The very first OSD that crashed logged this:
Mar 02 20:46:30 ceph2.silo2.uspro1.unifiedlayer.com ceph-osd: 2017-03-02 20:46:30.973974 7f3f9651f700 -1 osd.254 pg_epoch: 262185 pg[19.643( v 262185'80274196 lc 262179'80273645 (262173'80270577,262185'80274196] local-les=262181 n=379 ec=83762 les/c/f 262181/262179/0 262180/262180/262180) [254,248,168] r=0 lpr=262180 pi=262170-262179/2 crt=262179'80273683 mlcod 262179'80273645 active+recovery_wait+degraded NIBBLEWISE m=1] agent_load_hit_sets: could not load hitset 19:c2600000:.ceph-internal::hit_set_19.643_archive_2017-03-03 03%3a44%3a39.027534Z_2017-03-03 03%3a44%3a39.653995Z:head
It crashed at 20:46 local time MDT on March 2nd, and it is looking for a hitset object that is 7 hours in the future. MDT+7 == GMT. At this point, 6 cache-tier OSDs were on Jewel, all others were still Hammer. We had not changed any flags anywhere, and we definitely weren't using use-gmt.

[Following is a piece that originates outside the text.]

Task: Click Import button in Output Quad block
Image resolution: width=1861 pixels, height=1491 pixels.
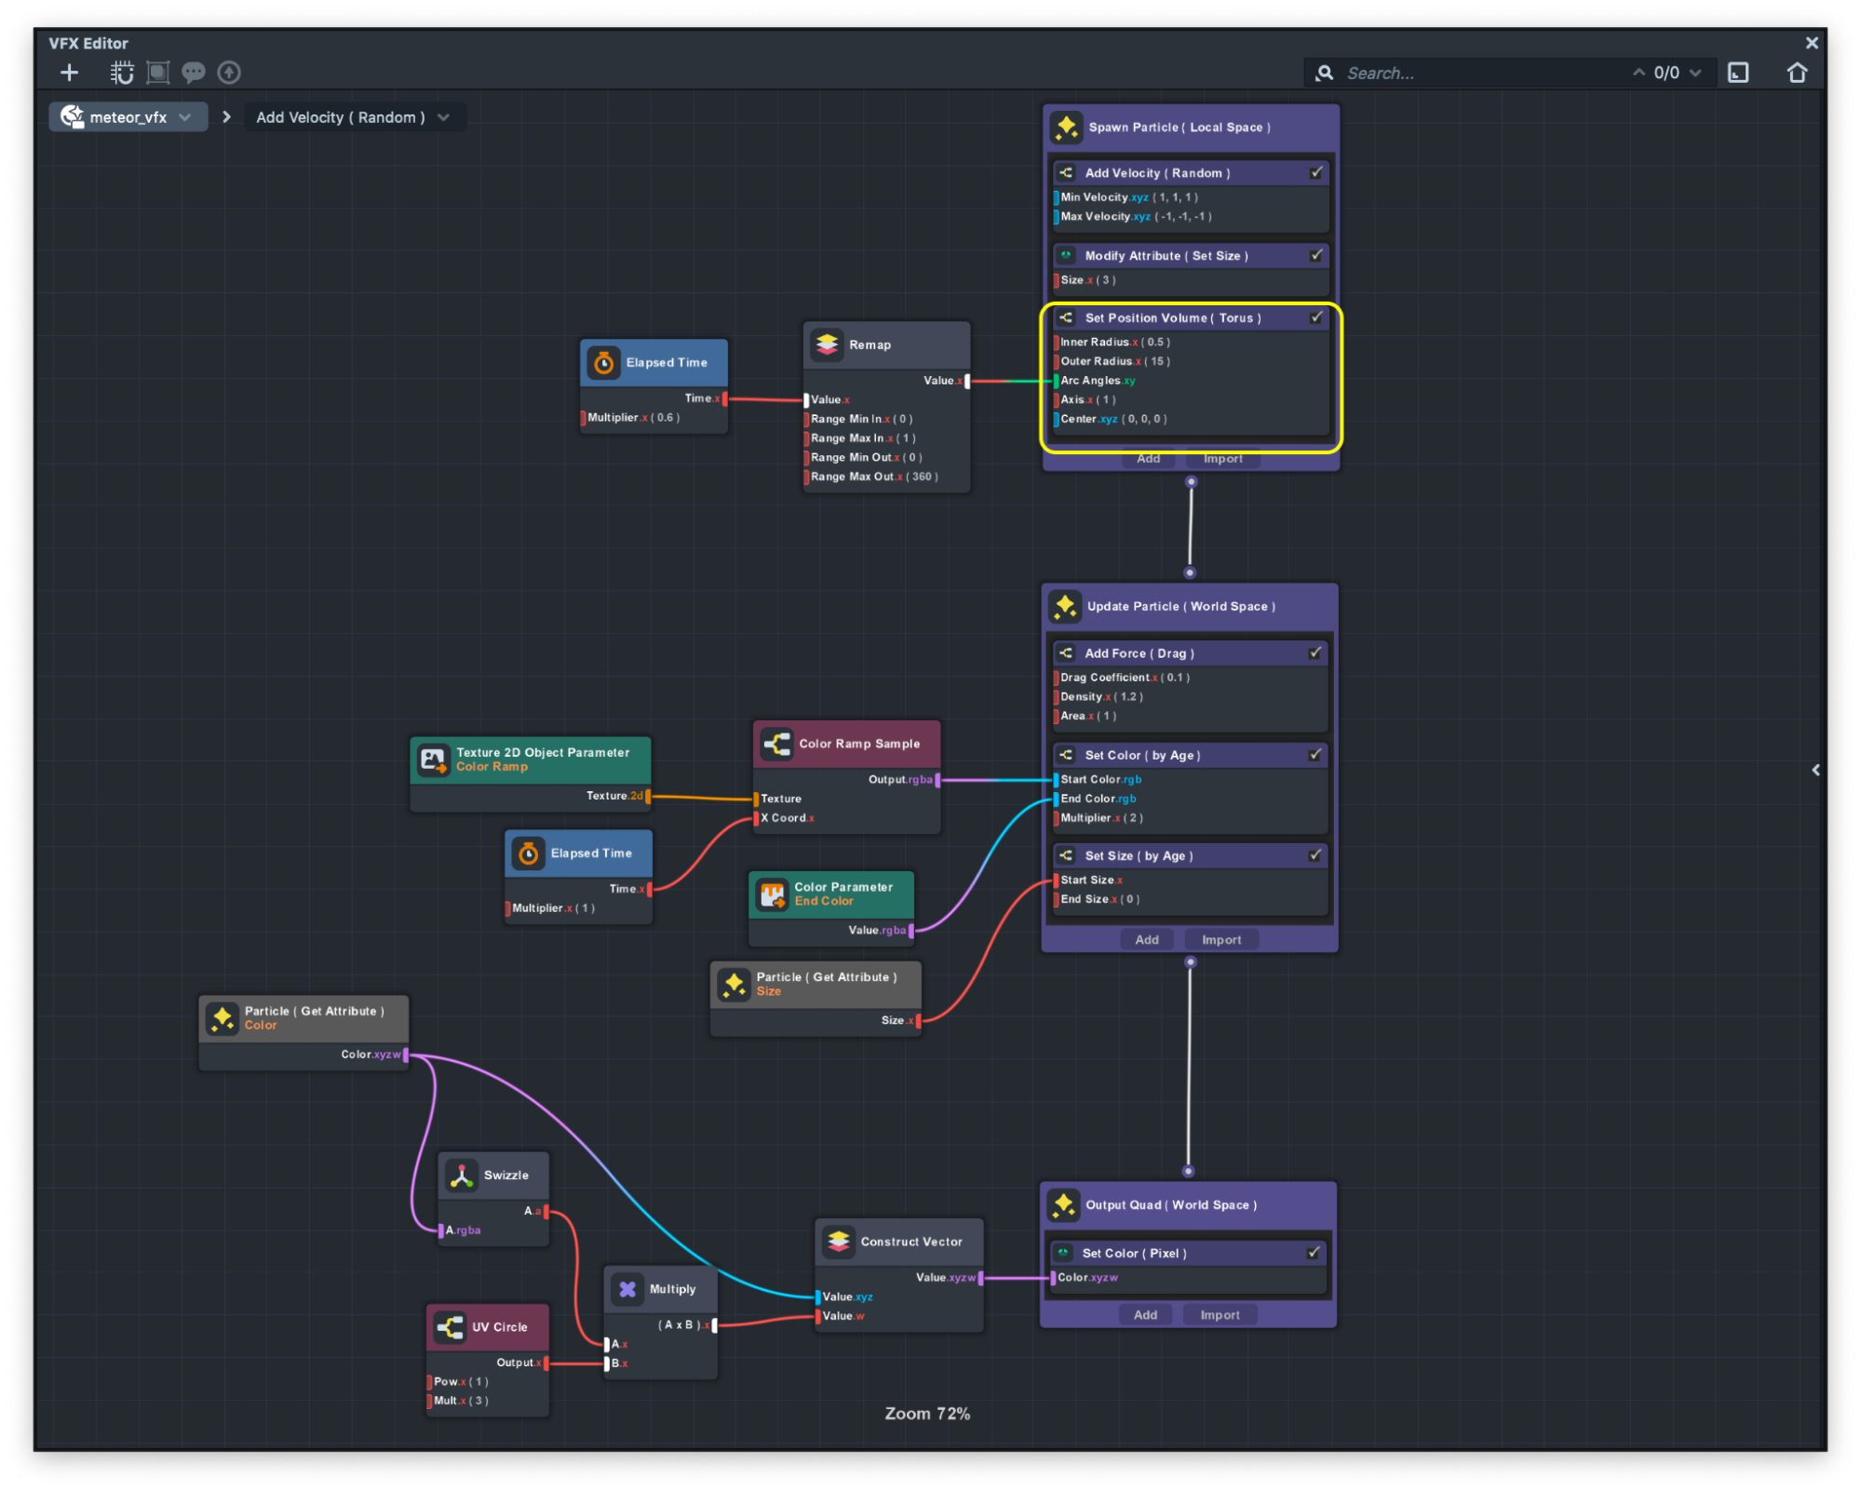Action: click(x=1220, y=1315)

Here's the cache tier pool XML that I dumped at 21:03 with ceph report:
<pool> <pool>19</pool> <pool_name>ssd-tier</pool_name> <flags>9</flags> <flags_names>hashpspool,incomplete_clones</flags_names> <type>1</type> <size>3</size> <min_size>2</min_size> <crush_ruleset>1</crush_ruleset> <object_hash>2</object_hash> <pg_num>2048</pg_num> <pg_placement_num>2048</pg_placement_num> <crash_replay_interval>0</crash_replay_interval> <last_change>262131</last_change> <last_force_op_resend>0</last_force_op_resend> <auid>0</auid> <snap_mode>selfmanaged</snap_mode> <snap_seq>2</snap_seq> <snap_epoch>262046</snap_epoch> <pool_snaps /> <removed_snaps>[1~1]</removed_snaps> <quota_max_bytes>0</quota_max_bytes> <quota_max_objects>0</quota_max_objects> <tiers /> <tier_of>17</tier_of> <read_tier>-1</read_tier> <write_tier>-1</write_tier> <cache_mode>forward</cache_mode> <target_max_bytes>10995116277760</target_max_bytes> <target_max_objects>0</target_max_objects> <cache_target_dirty_ratio_micro>400000</cache_target_dirty_ratio_micro> <cache_target_dirty_high_ratio_micro>600000</cache_target_dirty_high_ratio_micro> <cache_target_full_ratio_micro>400000</cache_target_full_ratio_micro> <cache_min_flush_age>0</cache_min_flush_age> <cache_min_evict_age>0</cache_min_evict_age> <erasure_code_profile>replicated_ruleset_ssd</erasure_code_profile> <hit_set_params> <type>bloom</type> <false_positive_probability>0.05</false_positive_probability> <target_size>0</target_size> <seed>0</seed> </hit_set_params> <hit_set_period>600</hit_set_period> <hit_set_count>3</hit_set_count> <use_gmt_hitset>false</use_gmt_hitset> <min_read_recency_for_promote>1</min_read_recency_for_promote> <min_write_recency_for_promote>1</min_write_recency_for_promote> <hit_set_grade_decay_rate>0</hit_set_grade_decay_rate> <hit_set_search_last_n>1</hit_set_search_last_n> <grade_table> <value>1000000</value> <value>1000000</value> <value>1000000</value> </grade_table> <stripe_width>0</stripe_width> <expected_num_objects>0</expected_num_objects> <fast_read>false</fast_read> <options /> </pool>
Unfortunately the log rotated for that OSD so I don't have an earlier stack trace. Either way: why is an OSD looking for a hitset 7 hours in the future? Doesn't seem right, or does it?
#7 Updated by Nathan Cutler 12 months ago
- Status changed from Need Review to Pending Backport
- Backport set to hammer, jewel
Apparently, this is a special-case bug that is only present in hammer and jewel, not in master. I will stage backport tracker issues as usual (even though the master PR is "missing"), since we need to track the hammer and jewel fixes separately.